Radiation Procedure Improves Use
For patients with coronary artery disease, placing a stent or small steel mesh tube inside a narrowed artery to keep it open improves health, but one patient in five experiences restenosis, or a recurrence of the artery-clogging build-up that caused the disease in the first place.
Cardiologists at the UConn Health Center are using a new technique to prevent that recurrence.
The procedure is called intravascular radiotherapy and it is a new application for radiotherapy, most commonly used to treat cancer.
In the coronary procedure, a patient with restenosis again undergoes angioplasty, in which a thin tube or catheter with a tiny balloon at its tip is inserted into the narrowed artery. The balloon is inflated to push open the artery walls and widen the path for blood flow.
After the artery is re-inflated, the doctor inserts a carefully controlled dose of radiation through the catheter to the stent site. After a prescribed amount of exposure, the radiation is withdrawn.
The radiation impedes, and in some cases halts, the regrowth of tissue around the stent.
"This is an exciting development in cardiology," says Dr. Michael Azrin, a cardiologist and assistant professor of medicine at the UConn School of Medicine. "The technology is proven; the procedure is minimally invasive and effective; and the outcomes are largely favorable.
"This is an important addition to our armory for the treatment of coronary artery disease," he says.
The equipment the doctor uses to administer the radiotherapy is manufactured by Guidant Corp. of Santa Clara, Calif. The device houses the isotope, automatically inserts it into the patient's catheter and sends it to the stent site, records the exposure, then withdraws it.

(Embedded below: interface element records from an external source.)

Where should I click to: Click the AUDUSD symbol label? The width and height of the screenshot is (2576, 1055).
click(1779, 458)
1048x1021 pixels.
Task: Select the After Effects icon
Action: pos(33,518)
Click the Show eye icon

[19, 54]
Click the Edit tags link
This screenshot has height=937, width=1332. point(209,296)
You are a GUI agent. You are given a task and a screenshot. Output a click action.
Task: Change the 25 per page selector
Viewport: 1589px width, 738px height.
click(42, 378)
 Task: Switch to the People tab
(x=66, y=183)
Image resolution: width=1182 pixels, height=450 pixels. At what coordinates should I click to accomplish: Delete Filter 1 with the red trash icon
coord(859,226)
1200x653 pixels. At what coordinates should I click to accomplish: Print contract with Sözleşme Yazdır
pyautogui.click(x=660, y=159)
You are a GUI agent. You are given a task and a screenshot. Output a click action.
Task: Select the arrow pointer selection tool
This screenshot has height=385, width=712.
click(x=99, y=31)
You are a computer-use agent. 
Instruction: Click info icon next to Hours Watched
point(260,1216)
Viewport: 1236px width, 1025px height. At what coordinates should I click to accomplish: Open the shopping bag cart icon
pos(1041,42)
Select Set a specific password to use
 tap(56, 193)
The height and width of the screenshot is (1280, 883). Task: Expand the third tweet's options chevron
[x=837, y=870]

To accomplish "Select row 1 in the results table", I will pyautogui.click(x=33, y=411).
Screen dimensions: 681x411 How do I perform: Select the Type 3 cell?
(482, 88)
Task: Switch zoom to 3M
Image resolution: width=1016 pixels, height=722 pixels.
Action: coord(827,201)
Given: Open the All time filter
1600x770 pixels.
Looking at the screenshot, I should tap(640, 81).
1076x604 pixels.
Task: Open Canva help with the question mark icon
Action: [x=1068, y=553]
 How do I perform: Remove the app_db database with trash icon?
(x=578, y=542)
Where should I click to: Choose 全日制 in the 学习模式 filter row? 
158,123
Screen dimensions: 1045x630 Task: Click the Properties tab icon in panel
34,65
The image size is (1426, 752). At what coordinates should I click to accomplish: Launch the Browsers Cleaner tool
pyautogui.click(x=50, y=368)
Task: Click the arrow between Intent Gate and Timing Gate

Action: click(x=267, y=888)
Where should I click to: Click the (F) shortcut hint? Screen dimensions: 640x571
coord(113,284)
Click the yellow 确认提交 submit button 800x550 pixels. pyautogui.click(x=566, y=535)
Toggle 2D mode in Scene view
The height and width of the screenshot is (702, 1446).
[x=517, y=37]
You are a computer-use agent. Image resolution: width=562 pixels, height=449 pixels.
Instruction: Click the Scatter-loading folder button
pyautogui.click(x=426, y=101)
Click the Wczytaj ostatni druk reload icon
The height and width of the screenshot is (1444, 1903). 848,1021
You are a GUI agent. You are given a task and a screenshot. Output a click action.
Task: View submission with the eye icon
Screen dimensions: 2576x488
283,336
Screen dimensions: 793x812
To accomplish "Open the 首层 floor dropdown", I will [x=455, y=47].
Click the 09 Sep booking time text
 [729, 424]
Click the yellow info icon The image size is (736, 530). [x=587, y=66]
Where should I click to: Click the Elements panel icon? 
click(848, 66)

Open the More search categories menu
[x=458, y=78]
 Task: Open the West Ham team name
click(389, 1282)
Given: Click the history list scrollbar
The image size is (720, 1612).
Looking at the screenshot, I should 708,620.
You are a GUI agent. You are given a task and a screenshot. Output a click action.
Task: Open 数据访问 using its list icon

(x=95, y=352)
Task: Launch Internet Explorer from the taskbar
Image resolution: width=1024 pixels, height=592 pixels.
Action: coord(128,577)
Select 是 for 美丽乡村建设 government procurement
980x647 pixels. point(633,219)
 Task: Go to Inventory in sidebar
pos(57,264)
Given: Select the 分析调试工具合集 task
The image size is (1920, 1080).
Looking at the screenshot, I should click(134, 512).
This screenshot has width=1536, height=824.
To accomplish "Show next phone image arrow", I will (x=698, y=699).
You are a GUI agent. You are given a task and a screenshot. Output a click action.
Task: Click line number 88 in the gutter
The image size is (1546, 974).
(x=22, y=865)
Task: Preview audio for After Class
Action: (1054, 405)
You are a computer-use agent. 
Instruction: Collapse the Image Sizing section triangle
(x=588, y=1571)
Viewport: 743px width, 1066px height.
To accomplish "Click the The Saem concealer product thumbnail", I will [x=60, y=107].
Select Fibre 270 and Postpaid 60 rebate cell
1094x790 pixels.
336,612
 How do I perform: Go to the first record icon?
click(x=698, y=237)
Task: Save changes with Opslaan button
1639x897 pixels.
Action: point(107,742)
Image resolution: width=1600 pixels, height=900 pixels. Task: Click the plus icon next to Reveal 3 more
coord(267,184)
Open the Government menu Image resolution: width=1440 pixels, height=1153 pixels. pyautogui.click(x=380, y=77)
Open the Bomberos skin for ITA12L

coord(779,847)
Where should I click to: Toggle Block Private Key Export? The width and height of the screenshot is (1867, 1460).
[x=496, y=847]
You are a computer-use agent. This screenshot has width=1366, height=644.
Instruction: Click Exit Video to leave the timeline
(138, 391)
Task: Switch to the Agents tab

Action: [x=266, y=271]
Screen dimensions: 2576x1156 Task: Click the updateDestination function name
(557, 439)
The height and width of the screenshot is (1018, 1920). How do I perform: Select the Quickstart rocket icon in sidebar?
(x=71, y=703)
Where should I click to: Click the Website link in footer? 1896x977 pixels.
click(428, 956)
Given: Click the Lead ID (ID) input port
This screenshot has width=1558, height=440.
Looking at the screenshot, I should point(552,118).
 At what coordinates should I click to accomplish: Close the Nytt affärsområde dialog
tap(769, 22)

A doctor who is a radiation oncologist monitors this portion of the procedure.
"Radiotherapy has been used as a cancer treatment for years," says Robert Dowsett, a radiation oncologist who is a member of the team that performs the procedure. "The radiotherapy portion of the procedure is computer-controlled and guided.
"The advantage of the technology is that you can treat a small amount of tissue precisely and not radiate other areas or organs significantly," he adds.
The Health Center's team is the first in the state to use the advanced equipment produced by Guidant.